Task details:
Copy exactly the stretch of data below from the line with "Click green checkmark" through the line with "Screen dimensions: 393x295", including both of those lines.

Exercise material:
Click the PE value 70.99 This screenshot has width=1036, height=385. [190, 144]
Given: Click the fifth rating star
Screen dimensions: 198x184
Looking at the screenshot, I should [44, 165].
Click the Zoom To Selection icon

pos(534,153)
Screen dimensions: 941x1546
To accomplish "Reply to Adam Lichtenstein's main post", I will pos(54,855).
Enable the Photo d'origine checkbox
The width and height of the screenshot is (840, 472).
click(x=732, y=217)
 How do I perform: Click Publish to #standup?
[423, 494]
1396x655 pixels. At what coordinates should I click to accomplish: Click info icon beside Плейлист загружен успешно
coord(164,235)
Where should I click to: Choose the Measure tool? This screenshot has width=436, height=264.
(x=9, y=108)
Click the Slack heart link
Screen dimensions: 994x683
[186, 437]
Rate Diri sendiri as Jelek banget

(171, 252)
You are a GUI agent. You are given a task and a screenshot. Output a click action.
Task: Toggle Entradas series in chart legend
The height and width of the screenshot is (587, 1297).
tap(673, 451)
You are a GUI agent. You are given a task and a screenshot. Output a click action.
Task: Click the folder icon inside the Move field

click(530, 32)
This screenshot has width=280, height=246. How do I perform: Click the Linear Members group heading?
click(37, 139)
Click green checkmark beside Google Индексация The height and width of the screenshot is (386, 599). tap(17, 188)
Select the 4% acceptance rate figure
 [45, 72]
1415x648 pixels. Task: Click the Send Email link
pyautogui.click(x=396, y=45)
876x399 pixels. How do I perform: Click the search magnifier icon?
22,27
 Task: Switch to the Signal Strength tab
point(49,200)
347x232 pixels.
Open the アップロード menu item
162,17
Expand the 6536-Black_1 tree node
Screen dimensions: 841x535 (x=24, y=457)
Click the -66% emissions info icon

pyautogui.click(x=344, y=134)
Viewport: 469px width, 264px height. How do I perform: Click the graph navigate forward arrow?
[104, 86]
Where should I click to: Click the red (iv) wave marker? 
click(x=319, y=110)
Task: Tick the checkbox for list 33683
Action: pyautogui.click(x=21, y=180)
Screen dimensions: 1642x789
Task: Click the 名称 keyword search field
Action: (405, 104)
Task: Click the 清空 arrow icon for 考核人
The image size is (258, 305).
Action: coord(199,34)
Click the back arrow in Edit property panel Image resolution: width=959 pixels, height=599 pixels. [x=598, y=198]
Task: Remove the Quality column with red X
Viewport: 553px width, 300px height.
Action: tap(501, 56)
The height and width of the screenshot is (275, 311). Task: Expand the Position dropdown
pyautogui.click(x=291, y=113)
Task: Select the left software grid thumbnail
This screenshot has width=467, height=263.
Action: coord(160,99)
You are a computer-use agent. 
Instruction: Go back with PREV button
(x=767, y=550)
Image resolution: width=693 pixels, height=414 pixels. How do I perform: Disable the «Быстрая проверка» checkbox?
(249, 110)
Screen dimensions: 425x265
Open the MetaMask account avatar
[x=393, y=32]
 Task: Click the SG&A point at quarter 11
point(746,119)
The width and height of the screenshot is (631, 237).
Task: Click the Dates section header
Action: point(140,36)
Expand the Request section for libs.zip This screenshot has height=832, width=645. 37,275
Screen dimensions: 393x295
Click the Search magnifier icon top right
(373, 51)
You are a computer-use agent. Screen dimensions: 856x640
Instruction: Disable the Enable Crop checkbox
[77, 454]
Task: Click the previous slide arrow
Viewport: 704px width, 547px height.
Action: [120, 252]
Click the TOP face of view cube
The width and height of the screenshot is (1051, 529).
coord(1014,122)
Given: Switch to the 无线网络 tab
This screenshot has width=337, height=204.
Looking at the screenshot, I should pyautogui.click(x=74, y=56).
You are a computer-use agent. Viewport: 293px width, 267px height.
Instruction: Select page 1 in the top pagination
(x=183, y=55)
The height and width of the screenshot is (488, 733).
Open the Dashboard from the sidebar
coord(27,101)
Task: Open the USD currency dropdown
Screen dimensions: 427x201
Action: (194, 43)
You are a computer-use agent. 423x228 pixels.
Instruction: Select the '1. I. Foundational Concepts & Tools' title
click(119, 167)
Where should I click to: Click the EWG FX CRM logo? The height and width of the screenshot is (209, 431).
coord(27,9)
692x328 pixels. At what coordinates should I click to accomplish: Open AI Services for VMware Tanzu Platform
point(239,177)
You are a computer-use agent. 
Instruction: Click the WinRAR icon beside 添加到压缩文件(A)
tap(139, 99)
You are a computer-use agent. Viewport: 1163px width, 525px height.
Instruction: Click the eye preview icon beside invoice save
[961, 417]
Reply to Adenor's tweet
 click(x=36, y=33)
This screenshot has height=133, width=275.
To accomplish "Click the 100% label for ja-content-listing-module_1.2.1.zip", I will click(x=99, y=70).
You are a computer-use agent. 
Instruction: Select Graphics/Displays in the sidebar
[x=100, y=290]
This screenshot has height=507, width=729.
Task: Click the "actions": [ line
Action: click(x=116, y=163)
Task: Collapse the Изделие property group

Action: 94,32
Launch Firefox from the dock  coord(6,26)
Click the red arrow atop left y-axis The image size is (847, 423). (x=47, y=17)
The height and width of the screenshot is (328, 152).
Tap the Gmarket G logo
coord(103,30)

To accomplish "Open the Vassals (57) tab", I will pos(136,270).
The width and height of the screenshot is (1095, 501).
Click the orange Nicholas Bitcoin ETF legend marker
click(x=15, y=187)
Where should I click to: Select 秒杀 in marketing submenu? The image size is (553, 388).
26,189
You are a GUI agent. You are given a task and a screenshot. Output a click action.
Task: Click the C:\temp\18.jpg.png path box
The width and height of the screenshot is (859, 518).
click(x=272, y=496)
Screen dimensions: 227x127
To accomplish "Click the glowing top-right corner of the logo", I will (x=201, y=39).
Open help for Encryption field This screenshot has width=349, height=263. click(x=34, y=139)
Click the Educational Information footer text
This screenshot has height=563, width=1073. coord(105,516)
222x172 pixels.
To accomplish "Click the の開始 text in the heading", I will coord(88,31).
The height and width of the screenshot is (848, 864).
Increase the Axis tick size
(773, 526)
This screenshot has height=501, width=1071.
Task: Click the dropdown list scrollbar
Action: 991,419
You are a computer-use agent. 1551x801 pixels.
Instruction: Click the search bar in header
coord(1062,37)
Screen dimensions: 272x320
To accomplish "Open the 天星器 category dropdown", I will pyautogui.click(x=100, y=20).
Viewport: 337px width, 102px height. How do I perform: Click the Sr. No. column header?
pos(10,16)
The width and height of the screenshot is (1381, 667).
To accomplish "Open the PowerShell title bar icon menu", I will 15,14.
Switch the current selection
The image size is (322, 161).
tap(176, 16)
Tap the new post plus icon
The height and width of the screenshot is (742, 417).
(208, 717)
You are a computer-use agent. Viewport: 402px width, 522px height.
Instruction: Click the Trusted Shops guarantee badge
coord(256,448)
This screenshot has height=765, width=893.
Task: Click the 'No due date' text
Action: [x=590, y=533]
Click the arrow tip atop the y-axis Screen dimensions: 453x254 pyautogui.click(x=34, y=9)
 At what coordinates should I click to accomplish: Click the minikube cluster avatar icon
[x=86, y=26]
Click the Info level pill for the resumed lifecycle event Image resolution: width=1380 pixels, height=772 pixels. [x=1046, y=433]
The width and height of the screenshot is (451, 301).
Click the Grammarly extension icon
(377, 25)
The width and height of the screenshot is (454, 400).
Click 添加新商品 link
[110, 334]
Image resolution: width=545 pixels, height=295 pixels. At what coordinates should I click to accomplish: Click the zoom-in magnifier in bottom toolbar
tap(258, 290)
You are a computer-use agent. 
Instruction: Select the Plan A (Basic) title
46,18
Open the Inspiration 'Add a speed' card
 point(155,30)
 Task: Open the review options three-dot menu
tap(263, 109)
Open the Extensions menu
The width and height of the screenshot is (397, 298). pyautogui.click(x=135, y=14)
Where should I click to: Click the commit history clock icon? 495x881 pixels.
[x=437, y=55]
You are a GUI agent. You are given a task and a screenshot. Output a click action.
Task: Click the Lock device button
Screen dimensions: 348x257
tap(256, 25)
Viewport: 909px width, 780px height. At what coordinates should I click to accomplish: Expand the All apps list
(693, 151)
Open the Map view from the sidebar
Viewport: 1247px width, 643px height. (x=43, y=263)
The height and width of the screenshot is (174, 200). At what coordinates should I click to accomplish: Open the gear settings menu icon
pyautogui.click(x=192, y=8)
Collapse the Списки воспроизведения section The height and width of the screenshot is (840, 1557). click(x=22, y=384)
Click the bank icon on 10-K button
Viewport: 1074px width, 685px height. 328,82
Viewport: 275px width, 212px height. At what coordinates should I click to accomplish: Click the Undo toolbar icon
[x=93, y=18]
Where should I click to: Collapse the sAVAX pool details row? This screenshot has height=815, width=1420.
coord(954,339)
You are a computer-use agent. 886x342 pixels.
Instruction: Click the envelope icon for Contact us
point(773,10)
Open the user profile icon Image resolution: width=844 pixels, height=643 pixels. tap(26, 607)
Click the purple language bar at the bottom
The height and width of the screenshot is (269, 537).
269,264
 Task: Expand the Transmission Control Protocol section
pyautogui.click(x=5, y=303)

Response:
Click green checkmark beside Google Индексация The height and width of the screenshot is (386, 599). tap(17, 188)
Select the 4% acceptance rate figure
 [45, 72]
1415x648 pixels. Task: Click the Send Email link
pyautogui.click(x=396, y=45)
876x399 pixels. How do I perform: Click the search magnifier icon?
22,27
 Task: Switch to the Signal Strength tab
point(49,200)
347x232 pixels.
Open the アップロード menu item
162,17
Expand the 6536-Black_1 tree node
Screen dimensions: 841x535 (x=24, y=457)
Click the -66% emissions info icon

pyautogui.click(x=344, y=134)
Viewport: 469px width, 264px height. How do I perform: Click the graph navigate forward arrow?
[104, 86]
Where should I click to: Click the red (iv) wave marker? 
click(x=319, y=110)
Task: Tick the checkbox for list 33683
Action: pyautogui.click(x=21, y=180)
Screen dimensions: 1642x789
Task: Click the 名称 keyword search field
Action: (405, 104)
Task: Click the 清空 arrow icon for 考核人
The image size is (258, 305).
Action: coord(199,34)
Click the back arrow in Edit property panel Image resolution: width=959 pixels, height=599 pixels. [x=598, y=198]
Task: Remove the Quality column with red X
Viewport: 553px width, 300px height.
Action: tap(501, 56)
The height and width of the screenshot is (275, 311). Task: Expand the Position dropdown
pyautogui.click(x=291, y=113)
Task: Select the left software grid thumbnail
This screenshot has width=467, height=263.
Action: coord(160,99)
You are a computer-use agent. 
Instruction: Go back with PREV button
(x=767, y=550)
Image resolution: width=693 pixels, height=414 pixels. How do I perform: Disable the «Быстрая проверка» checkbox?
(249, 110)
Screen dimensions: 425x265
Open the MetaMask account avatar
[x=393, y=32]
 Task: Click the SG&A point at quarter 11
point(746,119)
The width and height of the screenshot is (631, 237).
Task: Click the Dates section header
Action: point(140,36)
Expand the Request section for libs.zip This screenshot has height=832, width=645. 37,275
Screen dimensions: 393x295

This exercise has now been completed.